The 5 Most Important Things To Know about Driving in a Big City

    January 14, 2013 at 4:30 am

    These are just the 5 most important things to know about driving in a big city, in fact there are dozens of tips you should know just to not get assaulted by an angry bicyclist. Prepare for combat. Here are five things you should know about driving in a big city:


    Depending on your perspective, this can be the best or worst thing about owning and driving a car in a large city. Swerving to narrowly avoid jaywalkers who are playing Frogger, being driven off the road by rabid cab drivers, constantly looking out for undercover cops, racing to make that yellow light, squeezing in to cut off a long line of stand-still traffic trying to get on the Brooklyn Bridge! It’s all so exciting. Until someone cuts you off and clips the mirror off your car, or a bike rides down the wrong side of the street and blames you for accidentally running them over. That’s what the bike lane is for, okay?

    Parking on the Corner

    Parking on the corner in a big city

    Don’t do it. Just don’t. Some garbage truck or drunk driver will come along at four in the morning and tear your bumper off and leave a gigantic, sad gash in the street-facing doors of your car. No, they won’t leave a note and you’ll never find out who did it. I hope you have good insurance.

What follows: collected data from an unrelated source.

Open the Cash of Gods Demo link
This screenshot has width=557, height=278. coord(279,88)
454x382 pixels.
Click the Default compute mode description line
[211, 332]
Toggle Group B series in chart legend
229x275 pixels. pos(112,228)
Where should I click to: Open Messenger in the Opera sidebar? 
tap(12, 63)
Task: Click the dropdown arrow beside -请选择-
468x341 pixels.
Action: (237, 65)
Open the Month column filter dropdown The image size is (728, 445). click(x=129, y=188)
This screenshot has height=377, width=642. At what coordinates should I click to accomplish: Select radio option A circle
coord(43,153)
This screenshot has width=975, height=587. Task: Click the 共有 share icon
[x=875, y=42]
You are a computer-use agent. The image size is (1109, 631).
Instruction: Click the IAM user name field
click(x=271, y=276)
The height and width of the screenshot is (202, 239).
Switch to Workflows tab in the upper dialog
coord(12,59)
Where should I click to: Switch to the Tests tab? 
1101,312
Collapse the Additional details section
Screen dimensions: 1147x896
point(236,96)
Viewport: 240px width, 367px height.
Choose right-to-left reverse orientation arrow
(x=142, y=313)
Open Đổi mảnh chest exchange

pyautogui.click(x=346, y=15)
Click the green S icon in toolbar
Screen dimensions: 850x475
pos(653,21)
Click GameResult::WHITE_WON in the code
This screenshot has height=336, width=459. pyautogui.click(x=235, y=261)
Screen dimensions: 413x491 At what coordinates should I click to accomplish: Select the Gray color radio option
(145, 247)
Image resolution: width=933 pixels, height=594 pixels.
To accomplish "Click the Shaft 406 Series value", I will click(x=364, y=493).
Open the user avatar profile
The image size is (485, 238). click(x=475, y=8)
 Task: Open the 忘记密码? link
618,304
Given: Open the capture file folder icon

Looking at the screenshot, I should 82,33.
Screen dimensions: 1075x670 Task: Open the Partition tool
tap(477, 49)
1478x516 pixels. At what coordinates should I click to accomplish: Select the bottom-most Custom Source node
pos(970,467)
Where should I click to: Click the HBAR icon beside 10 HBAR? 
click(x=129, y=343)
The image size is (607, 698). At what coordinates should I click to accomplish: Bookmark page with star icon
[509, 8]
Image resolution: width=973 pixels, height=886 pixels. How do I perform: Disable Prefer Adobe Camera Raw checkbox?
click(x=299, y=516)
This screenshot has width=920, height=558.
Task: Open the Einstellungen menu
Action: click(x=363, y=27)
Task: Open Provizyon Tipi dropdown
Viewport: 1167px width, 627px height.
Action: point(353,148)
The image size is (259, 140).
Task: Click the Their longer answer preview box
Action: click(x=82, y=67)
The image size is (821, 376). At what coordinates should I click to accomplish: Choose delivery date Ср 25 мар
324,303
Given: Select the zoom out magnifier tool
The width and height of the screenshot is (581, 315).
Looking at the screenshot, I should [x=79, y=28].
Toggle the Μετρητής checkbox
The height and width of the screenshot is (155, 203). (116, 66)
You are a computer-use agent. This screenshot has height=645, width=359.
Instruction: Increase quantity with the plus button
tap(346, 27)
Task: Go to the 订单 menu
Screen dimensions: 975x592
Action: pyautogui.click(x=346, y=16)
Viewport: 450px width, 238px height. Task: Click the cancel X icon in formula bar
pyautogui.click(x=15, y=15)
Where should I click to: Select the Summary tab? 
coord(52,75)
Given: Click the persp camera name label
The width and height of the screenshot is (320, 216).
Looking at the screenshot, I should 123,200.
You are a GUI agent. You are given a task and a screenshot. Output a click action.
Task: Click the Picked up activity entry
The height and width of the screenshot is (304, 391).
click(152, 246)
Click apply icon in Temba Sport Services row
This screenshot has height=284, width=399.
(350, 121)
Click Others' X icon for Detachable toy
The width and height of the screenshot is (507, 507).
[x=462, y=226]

    Both of my roommates and myself have suffered this fate on more than one occasion. I was the lucky one; the guy who tore off my front bumper actually did leave a note under my windshield. It’s like going outside to see that your child has had his arm torn off, only to find a post-it on his head saying “Sorry! Call me; I want to take care of this” followed by a phone number.

    The streets are narrow and the cars are plentiful. Turns are often tight. Beware the convenient spot on the corner.


    People Crossing Really Slow

    People crossing really slow

    My mother calls this “the death wish,” probably because she very badly aches to run down all of those who participate in this obnoxious maneuver. The light has just turned green. A mopey-faced citizen or two sees this and decides to cross the street regardless. Fine. Should take two seconds, right?

    You’ll be listening to the infuriated honks of the people behind you as you watch the Death Wisher drag him or herself across the street, appearing to deliberately slow their pace just…because they can. What are you going to do, run them over? You (probably) won’t.


    Getting Towed

    Getting car towed in a big city

    Tickets are bad enough, but try getting towed at 6AM on a Monday morning and walking outside to discover that your car has disappeared in what will turn out to be the most miserable, costly magic trick of your entire life. You call the closest tow pound. No, they haven’t found your car. You start to freak out. Did someone steal it? You’re in the middle of trying to file a stolen car report when you try the tow pound one more time and discover, by way of the droll, life-hating voice on the other end of the line, that yes, your car was towed and has only just been registered in the system.

    Fine. You head down to the pound to pay the fine, which is $185.00 plus whatever your ticket is — probably $80-$100. There’s one clerk taking one miserable victim at a time while other employees meander aimlessly behind the bullet-proof glass, laughing, engaging in small talk and making a public display of not doing their jobs while the line begins to grow out the door.

    After two hours of sighing and refreshing Instagram, it’s your turn. You step up to the window. Yes, you have your insurance card; it’s in your car, where it belongs. No, you can’t retrieve it. You’ll have to take the bus over to the DMV, get a new insurance card printed, and return to the tow pound.

    If you manage to make the trip, get a numbered ticket at the DMV, wait in line, get your card, get back on the bus and arrive at the tow pound all before 4PM closing time, you may be able to retrieve your car. If not, you’ll have to come back in the morning and pay an overnight fee of $20 and trying for weeks to scrape off the neon sticker paper stuck to your window.


    Everyone Wants a Ride

    Give Me A Ride

    “Do you want to drive me home?” Of course you don’t want to. But will you? You have a car and they don’t; it’s so much easier for you to get around. Besides, it’ll be fun — hanging out in the car together.

    Until the length of your trip is more than doubled when you have to drive back alone in the worst traffic you have ever experienced.

    Everyone wants a ride when you’re the only one with a car. You’re a free taxi, or an otherwise extremely cheap one to those who are nice enough to offer you gas money.